L’ouvrage est agréable à lire. Mais la pertinence du récit de parcours en regard des objectifs fixés en introduction demeure discutable. Cette approche biographique impose des limites qui n’ont pas été discutées; la plus importante concernant l’évacuation du consultant. Cette absence, volontaire, crée un angle mort autour du client, de la transaction, de ses sentiments (notamment d’extension), de la confiance qu’il investit dans la divination et de ce qu’il en retient. Ces points manquants handicapent l’ensemble de la démonstration. Par exemple, quand l’auteur cherche à analyser la réception de la rhétorique mantique, il ne peut compter que sur l’appui d’une poignée d’exemples très personnels. Ces exemples, plus autobiographiques qu’ethnologiques, ne parviennent pas à appuyer l’analyse de la dimension émotionnelle et affective, car aucun témoignage de consultant ne vient valider empiriquement la lecture de l’auteur. De fait, l’aspect relationnel de la séance de consultation, véritable pivot de l’argumentation, s’effondre. Parce qu’il accorde toute l’autorité de l’expérience divinatoire aux voyants, Berthod ouvre en fait la porte à une autre interprétation de l’expérience mantique: celle, non revendiquée, d’un consultant manipulé. C’est dire que l’auteur se heurte au revers de la critique qu’il a lui-même adressée à Marcel Mauss, à savoir l’incapacité de reconnaître suffisamment d’intérêt « à la signification que tire le [consultant] de son expérience corporelle et intellectuelle dans le phénomène qu’il analyse » (p.307).
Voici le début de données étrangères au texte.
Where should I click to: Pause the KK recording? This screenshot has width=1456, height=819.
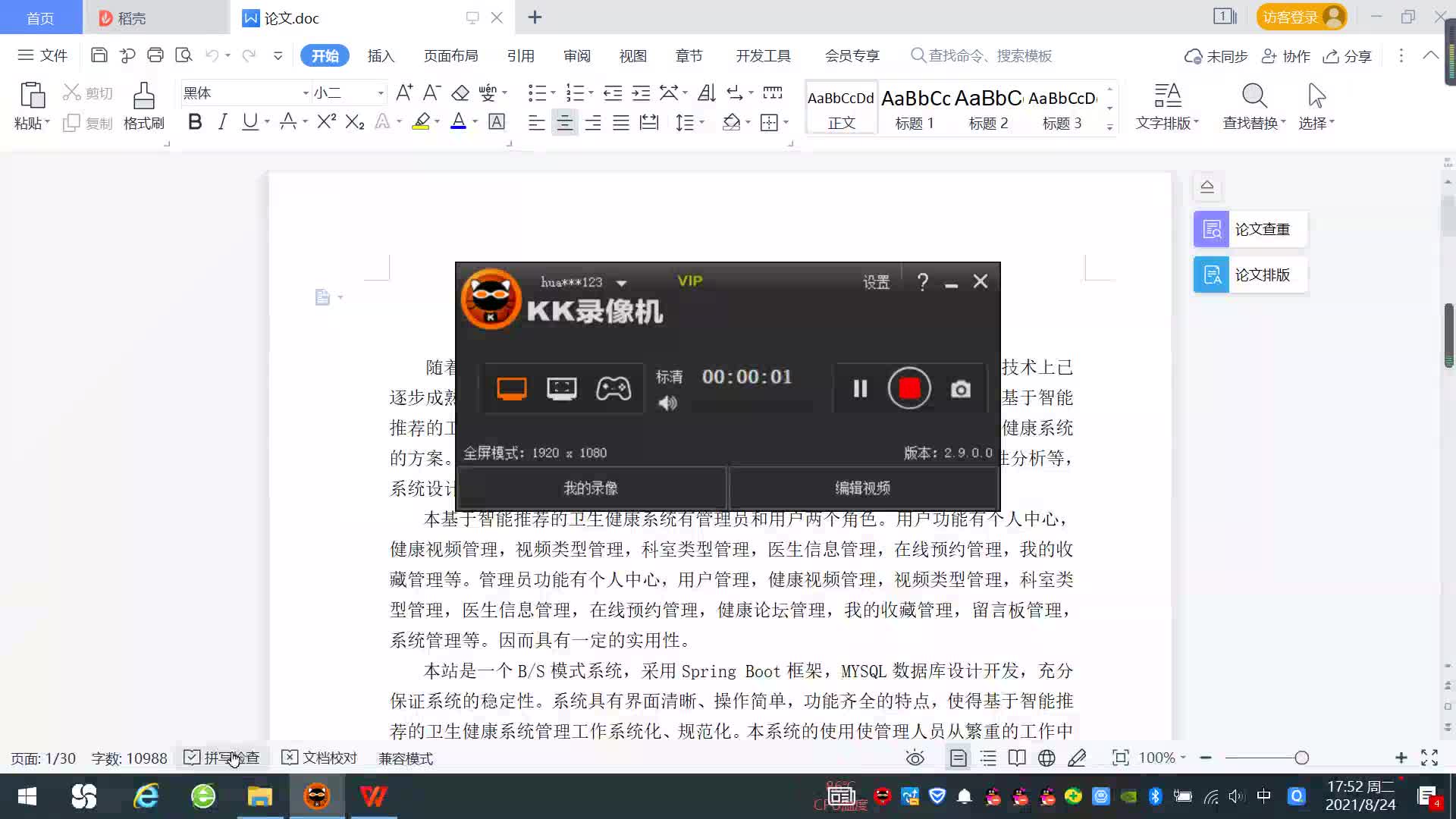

Cette trop grande autorité accordée aux devins a d’autres conséquences, notamment sur les effets de lecture. La description des résultats (deuxième chapitre) prend une place considérable dans le livre (170 pages). Les commentaires de Berthod durant ce long chapitre sont discrets, certainement pour insister sur la profondeur des entretiens. Cependant, ce chapitre souffre d’un certain manque d’ambition interprétative. Cet effet est amplifié par l’absence de justifications concernant l’appareil critique entourant notamment la fiabilité des sources, le nombre de cas sélectionnés et leur pertinence à la lumière de la problématique, ainsi que le nombre d’entretiens menés par cas. Il faut faire confiance au bon jugement de l’auteur et accepter comme appropriée sa méthodologie. Qui plus est, malgré la volonté de l’auteur de faire une « description distancée », d’avoir une « vision froide », certains sujets plus sensibles (accusations, rémunérations, erreurs, etc.) ont été soigneusement évités. « La procédure de validation par les voyants » (p.28) semble avoir étouffé l’écriture, plongeant le lecteur dans l’ombre.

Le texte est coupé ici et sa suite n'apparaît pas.